Aunque sus narraciones destacan por muchos detalles, confieso que a mí me parece que la construcción literaria más interesante que traza el creador de Los santos inocentes es la arquitectura de sus personajes. Porque fascinan, sorprenden y cautivan a partes iguales. Son únicos, en sentido literal. En su discurso de aceptación del premio Cervantes, en 1993, reveló que se había pasado la vida disfrazándose de otros. “Yo no he sido tanto yo como los personajes que representé en este carnaval literario. Ellos son, pues, en buena parte, mi biografía”. A ese triunvirato formado por el hombre (personajes), el paisaje y la pasión le ha dado un inconfundible estilo autóctono, dotando a todas las obras de eso que El Norte de Castilla resumió con precisión en el titular de su editorial del martes: “El espíritu de una tierra”. Son personajes, algunos arquetípicos, otros más singulares, a los que Delibes ha sabido poner voces, como sentenció en su día Umbral, uno de sus discípulos. Personajes memorables como Daniel el Mochuelo, Mario y Menchu, Azarías, Paco el Bajo, Gervasio García de la Lastra, el Nini y tantos otros que, en buena medida, luego saltaron al cine.

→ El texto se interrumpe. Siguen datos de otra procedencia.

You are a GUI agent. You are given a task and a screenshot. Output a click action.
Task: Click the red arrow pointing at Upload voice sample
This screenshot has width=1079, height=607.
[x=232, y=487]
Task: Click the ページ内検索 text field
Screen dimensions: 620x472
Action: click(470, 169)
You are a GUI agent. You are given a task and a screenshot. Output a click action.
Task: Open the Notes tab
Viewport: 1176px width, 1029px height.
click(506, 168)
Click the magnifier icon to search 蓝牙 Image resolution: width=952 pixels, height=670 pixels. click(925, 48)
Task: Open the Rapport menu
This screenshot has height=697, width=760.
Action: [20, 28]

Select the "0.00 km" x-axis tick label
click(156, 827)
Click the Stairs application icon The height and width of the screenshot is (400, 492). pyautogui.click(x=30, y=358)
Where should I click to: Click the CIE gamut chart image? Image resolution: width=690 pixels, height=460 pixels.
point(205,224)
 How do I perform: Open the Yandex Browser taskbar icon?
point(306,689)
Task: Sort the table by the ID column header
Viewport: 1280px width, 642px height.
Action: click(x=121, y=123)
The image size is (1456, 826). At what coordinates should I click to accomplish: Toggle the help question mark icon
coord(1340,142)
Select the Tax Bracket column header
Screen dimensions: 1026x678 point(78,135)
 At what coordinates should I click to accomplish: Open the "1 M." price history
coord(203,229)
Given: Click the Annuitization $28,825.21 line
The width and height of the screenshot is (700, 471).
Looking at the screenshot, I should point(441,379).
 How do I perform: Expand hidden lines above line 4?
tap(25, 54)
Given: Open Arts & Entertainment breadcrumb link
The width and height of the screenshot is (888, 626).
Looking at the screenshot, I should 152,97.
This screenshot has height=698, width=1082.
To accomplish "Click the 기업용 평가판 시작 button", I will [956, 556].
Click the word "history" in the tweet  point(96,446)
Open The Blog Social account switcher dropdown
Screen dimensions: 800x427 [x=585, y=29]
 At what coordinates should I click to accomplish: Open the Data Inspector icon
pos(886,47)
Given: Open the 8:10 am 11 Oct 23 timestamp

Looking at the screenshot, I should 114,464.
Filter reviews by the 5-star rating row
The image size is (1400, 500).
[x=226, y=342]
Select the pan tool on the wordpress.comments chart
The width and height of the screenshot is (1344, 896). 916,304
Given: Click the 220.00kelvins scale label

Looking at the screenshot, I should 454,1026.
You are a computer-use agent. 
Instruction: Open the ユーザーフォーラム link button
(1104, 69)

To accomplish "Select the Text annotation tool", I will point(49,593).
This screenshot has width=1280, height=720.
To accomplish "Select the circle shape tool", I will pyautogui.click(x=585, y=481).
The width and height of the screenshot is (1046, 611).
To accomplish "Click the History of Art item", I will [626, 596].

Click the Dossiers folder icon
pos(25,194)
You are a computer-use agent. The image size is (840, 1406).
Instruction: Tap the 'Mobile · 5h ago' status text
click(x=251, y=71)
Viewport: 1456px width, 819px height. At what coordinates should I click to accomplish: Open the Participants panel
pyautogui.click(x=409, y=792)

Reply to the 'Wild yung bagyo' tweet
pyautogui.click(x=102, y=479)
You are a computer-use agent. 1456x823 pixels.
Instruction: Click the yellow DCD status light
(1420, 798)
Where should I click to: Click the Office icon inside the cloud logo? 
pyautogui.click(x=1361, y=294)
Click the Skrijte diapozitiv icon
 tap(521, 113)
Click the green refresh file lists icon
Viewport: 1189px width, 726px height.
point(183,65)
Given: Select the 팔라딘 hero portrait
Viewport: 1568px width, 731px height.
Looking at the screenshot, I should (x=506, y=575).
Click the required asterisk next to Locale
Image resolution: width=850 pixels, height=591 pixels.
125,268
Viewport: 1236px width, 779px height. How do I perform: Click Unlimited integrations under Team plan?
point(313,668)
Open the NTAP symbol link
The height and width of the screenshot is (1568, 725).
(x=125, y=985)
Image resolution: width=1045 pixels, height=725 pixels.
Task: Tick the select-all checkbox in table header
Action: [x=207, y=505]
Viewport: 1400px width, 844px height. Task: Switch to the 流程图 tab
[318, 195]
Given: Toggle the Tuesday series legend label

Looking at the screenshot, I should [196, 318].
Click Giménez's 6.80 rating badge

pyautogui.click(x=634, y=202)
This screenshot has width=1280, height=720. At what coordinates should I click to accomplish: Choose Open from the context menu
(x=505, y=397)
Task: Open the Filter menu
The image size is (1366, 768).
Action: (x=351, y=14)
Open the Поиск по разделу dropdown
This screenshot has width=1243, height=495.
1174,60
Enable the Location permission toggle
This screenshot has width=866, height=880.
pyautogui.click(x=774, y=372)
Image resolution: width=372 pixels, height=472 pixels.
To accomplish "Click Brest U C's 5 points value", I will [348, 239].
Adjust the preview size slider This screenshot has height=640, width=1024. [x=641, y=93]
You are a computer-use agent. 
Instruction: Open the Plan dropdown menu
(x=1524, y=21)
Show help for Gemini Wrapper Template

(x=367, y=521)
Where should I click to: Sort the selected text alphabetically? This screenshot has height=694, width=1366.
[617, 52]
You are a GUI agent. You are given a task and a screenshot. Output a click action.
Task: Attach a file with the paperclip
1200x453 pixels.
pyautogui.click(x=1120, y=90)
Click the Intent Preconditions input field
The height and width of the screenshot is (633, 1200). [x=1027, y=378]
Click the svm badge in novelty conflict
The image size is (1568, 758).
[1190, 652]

Una de sus mayores especialistas, Amparo Medina-Bocos, sostiene en el cultural de ABC que tanto en la vida y la obra de Delibes prima la ética y la estética sin inmiscuirse una sobre la otra. Se trata de un literato sobresaliente al que sólo su sencillez, su campechanía y quizá su retraimiento a ciertos festines mundanos, le han negado el boato que alcanzaron otros colegas de estirpe inferior. Pero quizá él no necesita esa gloria. En las fotos recientes con el presidente de Castilla y León se le ha visto ufano, orondo, fatigado, aunque todavía con la cabeza en su sitio. Ya no escribe, pero a sus 89 años es el patriarca de las letras hispánicas, junto a Sábato, que alcanza los 98. Su última gran novela publicada ha sido El hereje, aunque después han venido otras obras. Ignoro cómo será en la distancia corta porque nunca he tenido el gusto de conocerle ni entrevistarle, pero un íntimo suyo, Manu Leguineche, siempre le ha retratado como un hombre sensible y culto que dirigía El Norte de Castilla en el que se conocieron igual que Von Karajan una orquesta. “Era un modelo de equilibrio”, evoca en El Club de los Faltos de Cariño. Y añade: “Su mensaje llegaba siempre claro, con un lenguaje verbal suficiente que se entendía perfectamente, con esa zumba castellana, con sentido del humor y con curiosidad. Miguel es el único director que he tenido y no quise ni necesité a nadie más. Él me lo enseñó todo”. Los dos hablan por teléfono con frecuencia. Manu, desde su retiro de Brihuega. Delibes, desde su guarida de Sedano, en Burgos. Es posible que ambos simbolicen el valor de la humildad, del trabajo, de la constancia. Y es muy posible también que ambos encarnen la necesidad que tenemos de atender a nuestras raíces, de ser devotos del paisaje en el que nos sentimos reconfortados. Esa necesidad de escuchar, y de intentar aprender, de todo aquello que nos rodea.